Colombia has been the hemisphere’s largest recipient of U.S. military aid since 2000, under Plan Colombia — more than $5 billion to date. Purportedly designed to halve the cocaine trade and subsequently refashioned to include fighting terrorism, the results of counter-drug programs have been a complete waste. There’s been no overall decline in land planted with coca, nor in the amount of cocaine available in the United States. “Street prices” have held steady or dipped lower than when Plan Colombia began during the Clinton administration.

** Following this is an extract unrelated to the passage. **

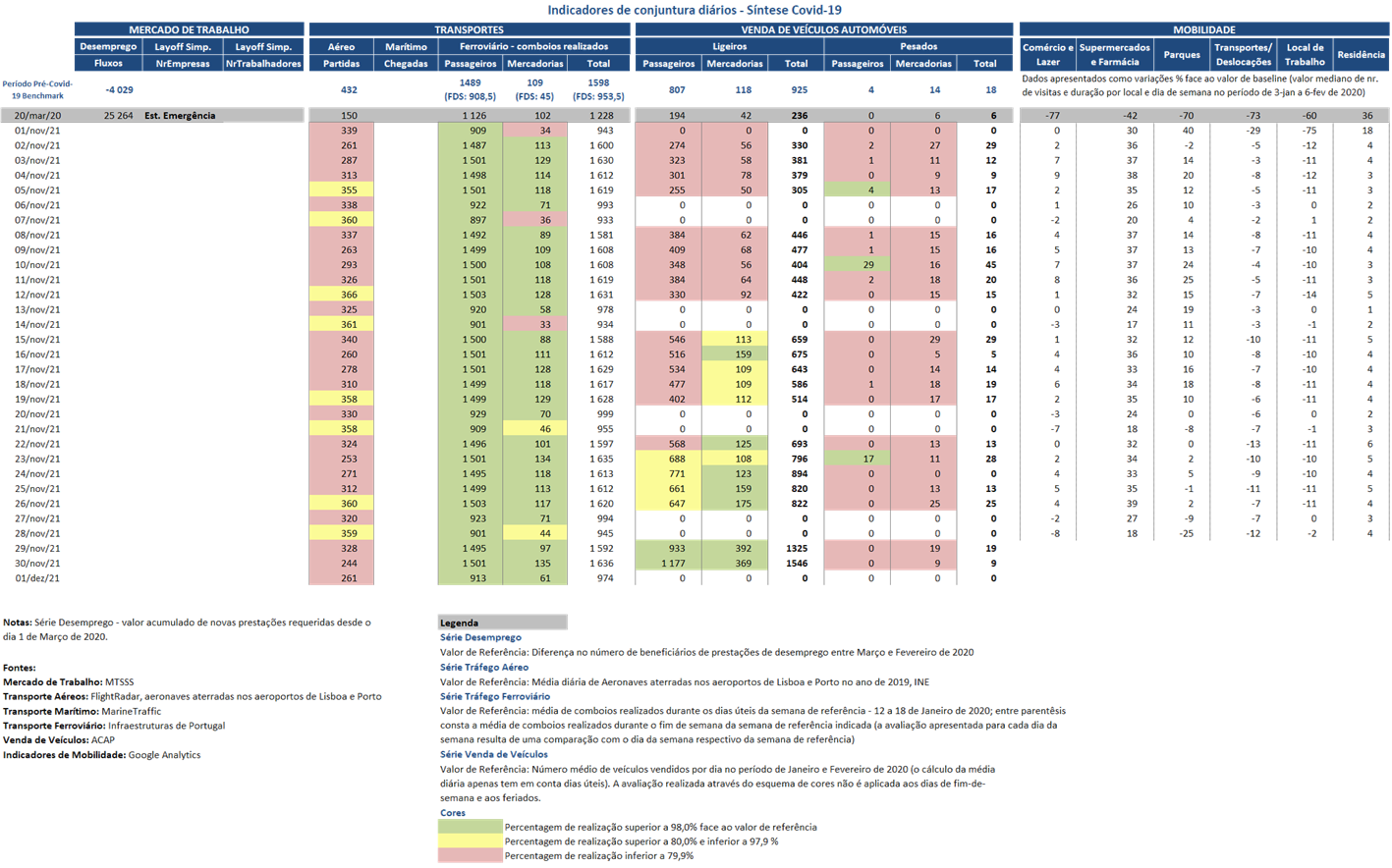Click the dashboard title at top
Screen dimensions: 1392x868
tap(696, 10)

On the counterterrorism side, while left-wing Revolutionary Armed Forces of Colombia (FARC) guerrillas are weaker, right-wing terrorist paramilitaries acting in alliance with the military have been mainstreamed into the Colombian state and economy. Some 2.5 million Colombians have fled their homes since the plan began, most as a result of paramilitary forces violently taking control of valuable lands. Those lands would be focal areas of investment, if Washington ends up approving the Colombia-U.S. Free Trade Agreement, an accord held up largely because of human rights concerns. The concerns include revelations that the armed forces, supported by U.S. aid, have killed 1,700 civilians since 2002, in acts that the U.N. Special Rapporteur on Extrajudicial Executions recently called “cold-blooded, premeditated murder of innocent civilians for profit.”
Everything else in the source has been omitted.